→ **Directions**
Your task is to copy the stretch of lines in the records below that begins with the line containing "Více v Zásadách" and ends with the line containing "Marque (23, 62)", exactly as written, with nothing added.

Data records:
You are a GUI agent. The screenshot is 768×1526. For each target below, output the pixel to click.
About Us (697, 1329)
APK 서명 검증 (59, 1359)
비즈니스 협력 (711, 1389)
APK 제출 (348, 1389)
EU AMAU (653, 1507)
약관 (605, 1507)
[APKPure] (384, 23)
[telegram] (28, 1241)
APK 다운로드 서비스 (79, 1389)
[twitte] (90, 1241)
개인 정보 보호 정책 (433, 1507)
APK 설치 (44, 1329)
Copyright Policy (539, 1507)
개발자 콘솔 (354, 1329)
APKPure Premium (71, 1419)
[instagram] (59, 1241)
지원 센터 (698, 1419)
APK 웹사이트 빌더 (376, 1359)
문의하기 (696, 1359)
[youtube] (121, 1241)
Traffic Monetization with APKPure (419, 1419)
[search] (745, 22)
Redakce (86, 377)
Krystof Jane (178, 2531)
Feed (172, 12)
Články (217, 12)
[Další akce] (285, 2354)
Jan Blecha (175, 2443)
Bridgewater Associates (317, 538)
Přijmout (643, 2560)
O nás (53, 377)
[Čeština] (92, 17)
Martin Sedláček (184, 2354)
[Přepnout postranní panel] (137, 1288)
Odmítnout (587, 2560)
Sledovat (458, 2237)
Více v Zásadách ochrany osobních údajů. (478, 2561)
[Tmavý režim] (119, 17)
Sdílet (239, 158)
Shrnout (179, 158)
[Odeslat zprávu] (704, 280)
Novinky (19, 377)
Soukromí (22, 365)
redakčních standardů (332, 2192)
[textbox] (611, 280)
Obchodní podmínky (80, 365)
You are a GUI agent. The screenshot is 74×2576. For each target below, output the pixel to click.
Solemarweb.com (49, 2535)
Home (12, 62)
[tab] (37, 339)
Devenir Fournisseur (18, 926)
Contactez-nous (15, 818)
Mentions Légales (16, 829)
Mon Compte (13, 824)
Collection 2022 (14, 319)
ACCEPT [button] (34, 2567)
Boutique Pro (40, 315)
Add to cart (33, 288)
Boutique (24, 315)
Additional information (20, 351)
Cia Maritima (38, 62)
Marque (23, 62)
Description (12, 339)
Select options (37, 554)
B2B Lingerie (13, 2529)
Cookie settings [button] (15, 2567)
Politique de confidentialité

→ **Task solution**
Více v Zásadách ochrany osobních údajů. (478, 2561)
[Tmavý režim] (119, 17)
Sdílet (239, 158)
Shrnout (179, 158)
[Odeslat zprávu] (704, 280)
Novinky (19, 377)
Soukromí (22, 365)
redakčních standardů (332, 2192)
[textbox] (611, 280)
Obchodní podmínky (80, 365)
You are a GUI agent. The screenshot is 74×2576. For each target below, output the pixel to click.
Solemarweb.com (49, 2535)
Home (12, 62)
[tab] (37, 339)
Devenir Fournisseur (18, 926)
Contactez-nous (15, 818)
Mentions Légales (16, 829)
Mon Compte (13, 824)
Collection 2022 (14, 319)
ACCEPT [button] (34, 2567)
Boutique Pro (40, 315)
Add to cart (33, 288)
Boutique (24, 315)
Additional information (20, 351)
Cia Maritima (38, 62)
Marque (23, 62)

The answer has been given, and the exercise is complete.